Este meu viajar sem rumo, prenhe de objetivos abstrusos, vem encontrar porto mais acolhedor
Quando a nau dos meus olhos ancora suavemente num doce rosto de mulher, refazendo a mítica união de seres que originalmente formaram um só.
Esse reencontrar-se, o descobrir-se no Outro, tem para mim, o gosto restaurador da água que mata a sede do viajante,
O deslumbramento do cego ao reabrir os olhos e ver as suas pupilas inundadas pela luz do sol, tal o encantamento de que me sinto tomado.

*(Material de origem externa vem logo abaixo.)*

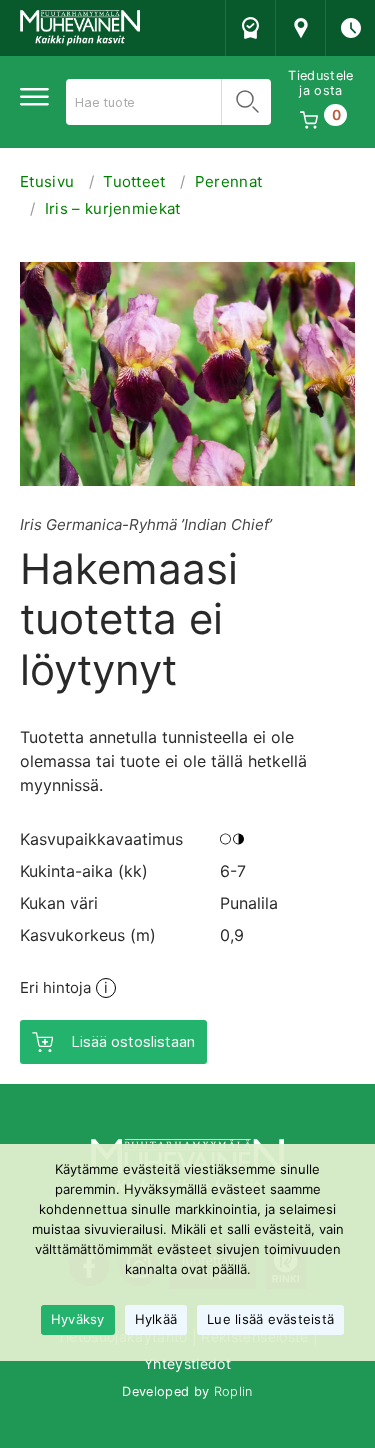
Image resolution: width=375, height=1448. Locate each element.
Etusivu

È nesse clima de reconhecimento, absurdo enamorar-se de mim mesmo refletido em ti, que sinto uma redoma protetora formar-se,
A reunificar nós dois, que desde épocas imemoriais fomos unos.
E, nessa mágica aura de mútuo enamoramento que formamos, vejo desenrolar, como num sonho, o encontro de Narciso com o Lago, tal o encantamento que envolve minha alma.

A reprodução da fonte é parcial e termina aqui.